Thought I would add to the thread ""Correct interior finish for 69/70 GTO front parking light housing?" that was posted recently. It was decided that a reflective "metallic" finish was correct.

I just purchased a pair of used 1968 A-body front turn/parking light housings to replace the rotted ones on my '68 Lemans. They are stamped GUIDE 25, SAE DPP, 68. I was not able to find my originals to use as a comparison, but recall they were in pretty bad shape and I was not going to use them, so I most likely threw them out. Found the lenses only.
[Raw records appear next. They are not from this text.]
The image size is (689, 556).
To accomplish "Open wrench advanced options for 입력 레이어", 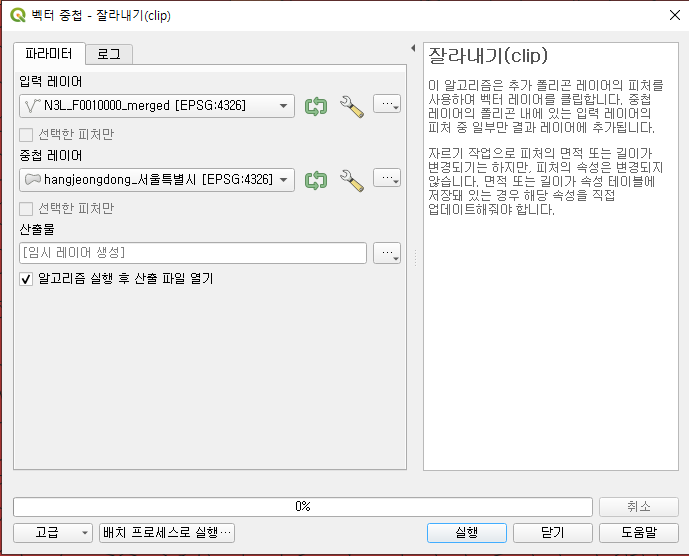I will click(x=351, y=105).
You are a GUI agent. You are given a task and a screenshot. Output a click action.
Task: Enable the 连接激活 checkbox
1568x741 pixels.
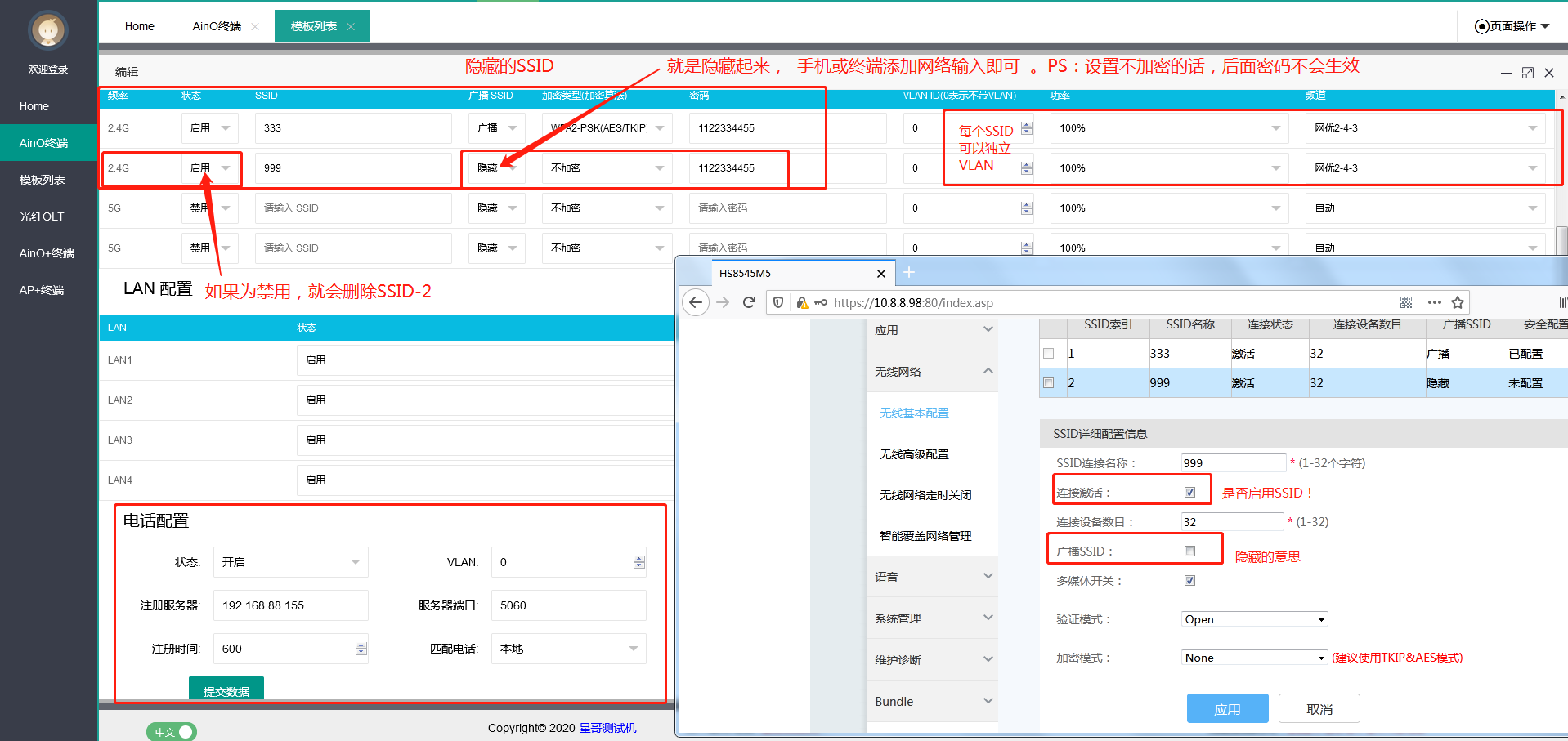pos(1189,493)
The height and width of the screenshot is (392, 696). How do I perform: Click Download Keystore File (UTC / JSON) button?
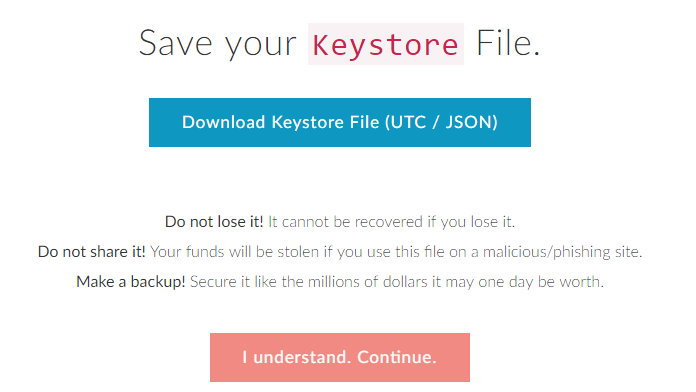coord(340,123)
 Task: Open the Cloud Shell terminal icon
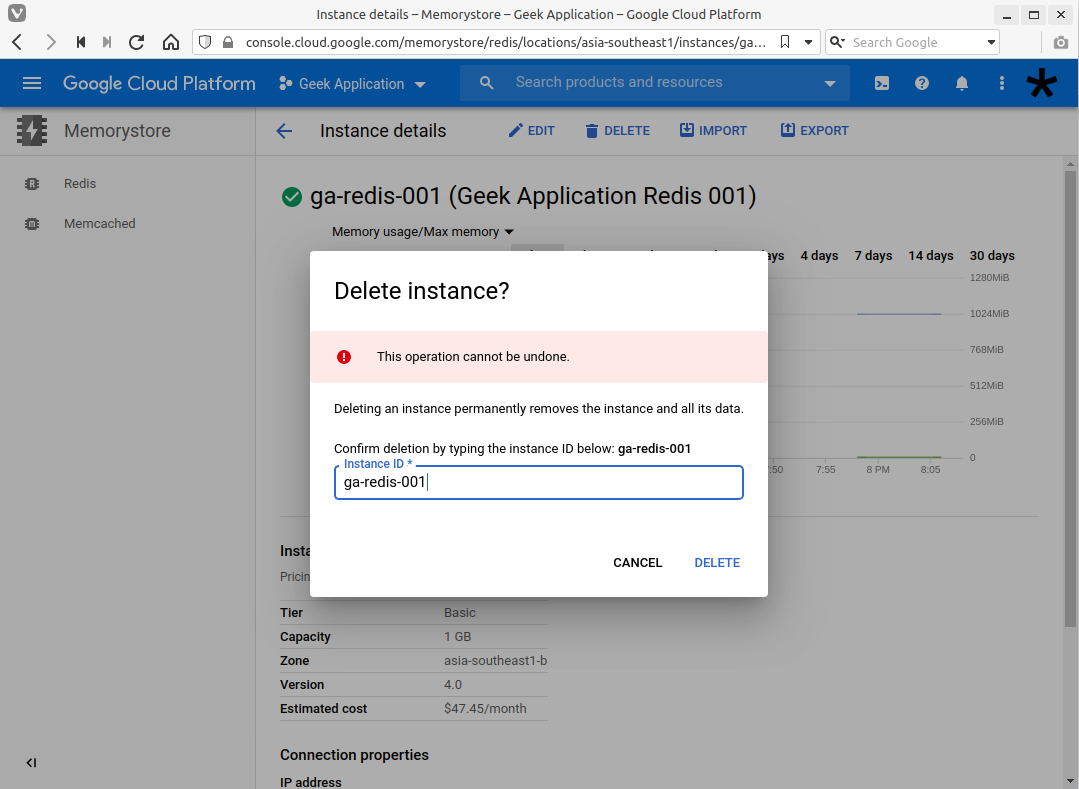pos(882,83)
The interior finish on the '68 front turn/parking light housings are painted white. The metal housings are anodized and the white paint applied over this just in the front area that is concealed by the plastic lense. You can see in photo #2 that the white paint is behind the bulb socket/bracket, so it gets painted prior to the socket installation. So these would have not had the reflective metallic finish found on the 1969/70 units.

Just figured this info might be something for future use to someone restoring their 1968 front turn/parking signal light housings. :thumbsup:


----------



## jayvee53 (Aug 26, 2018)

Hey Jim,

Take a look at my new post on the exterior color (lens) issue for the 68 GTO.

Jayvee


----------



## jayvee53 (Aug 26, 2018)

Upon further review....looks like maybe somebody at some point painted the interior of the lens giving the appearance of yellowish amber. Sorry for the confusion.
View attachment 143511


----------